_Required work_
Once the pictures are removed, restate the listing word for word.

_Exercise inputs_
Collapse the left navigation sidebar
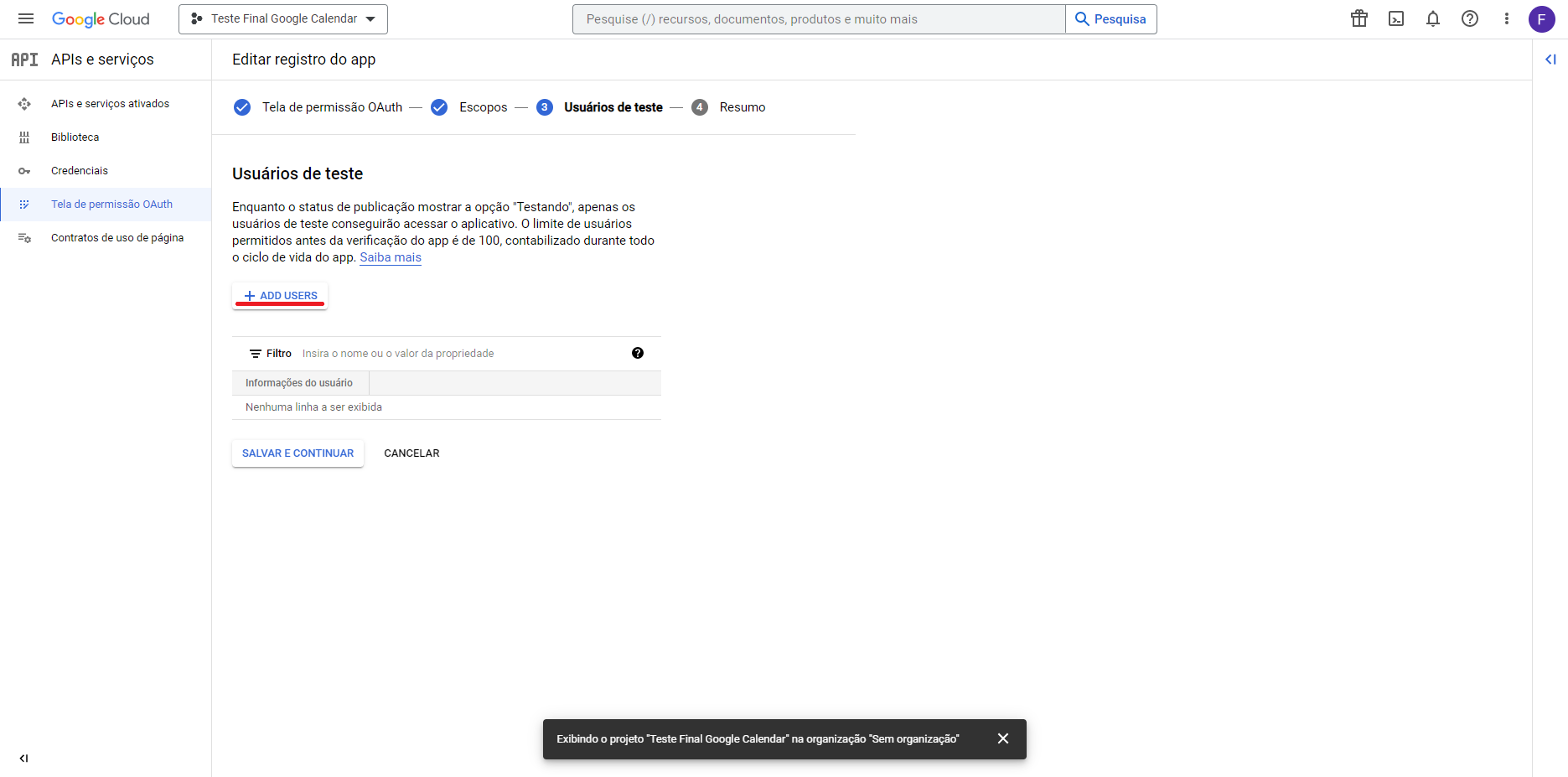The image size is (1568, 777). tap(23, 758)
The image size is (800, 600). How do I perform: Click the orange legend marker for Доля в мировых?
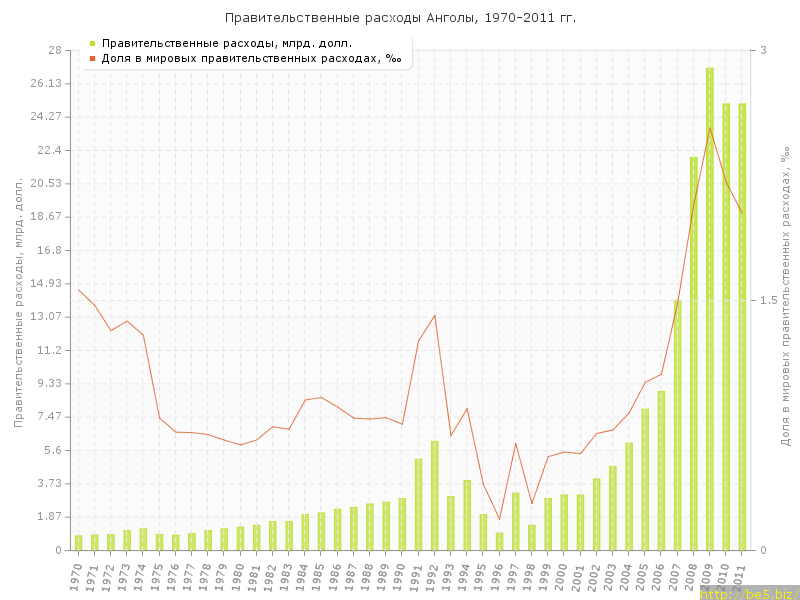[92, 58]
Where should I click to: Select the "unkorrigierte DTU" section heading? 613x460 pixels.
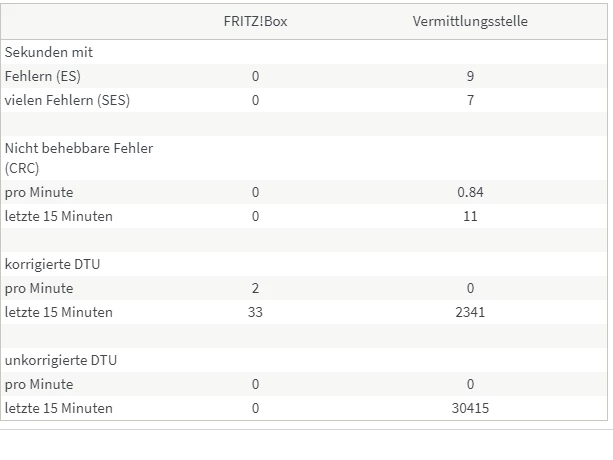[x=58, y=360]
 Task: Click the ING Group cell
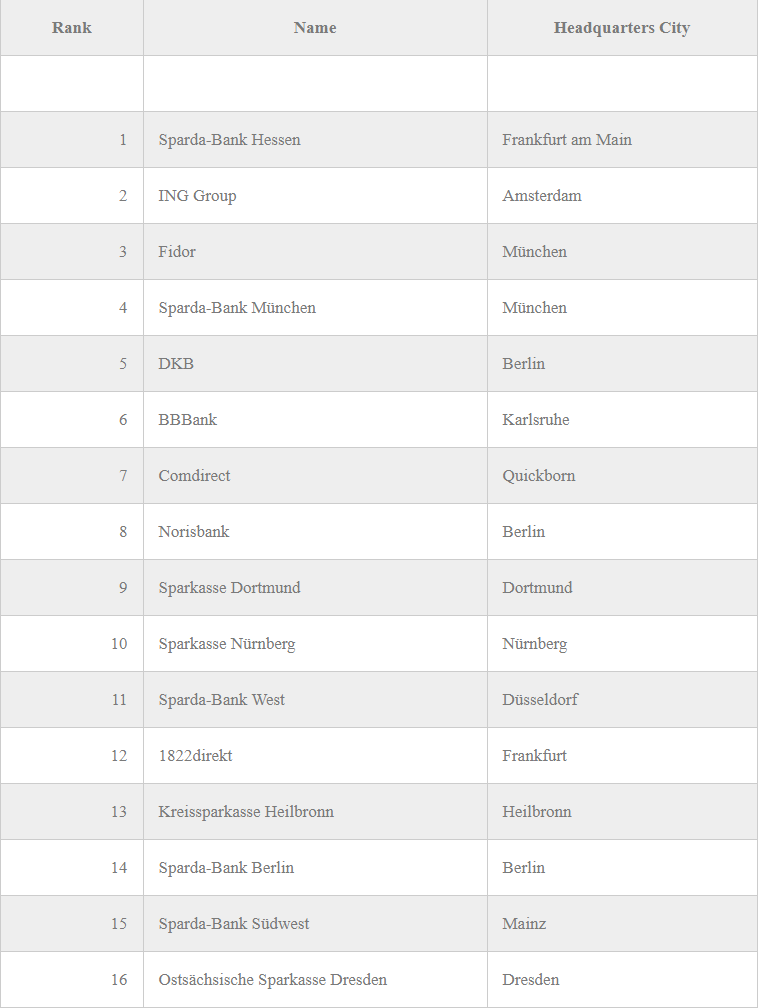(x=315, y=195)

_Solution for this problem_
Collapse the left navigation sidebar
The image size is (1568, 777). tap(23, 758)
The image size is (800, 600). How do I perform: Click the orange legend marker for Доля в мировых?
[92, 58]
Where should I click to: Select the "unkorrigierte DTU" section heading? 613x460 pixels.
[x=58, y=360]
 Task: Click the ING Group cell
(x=315, y=195)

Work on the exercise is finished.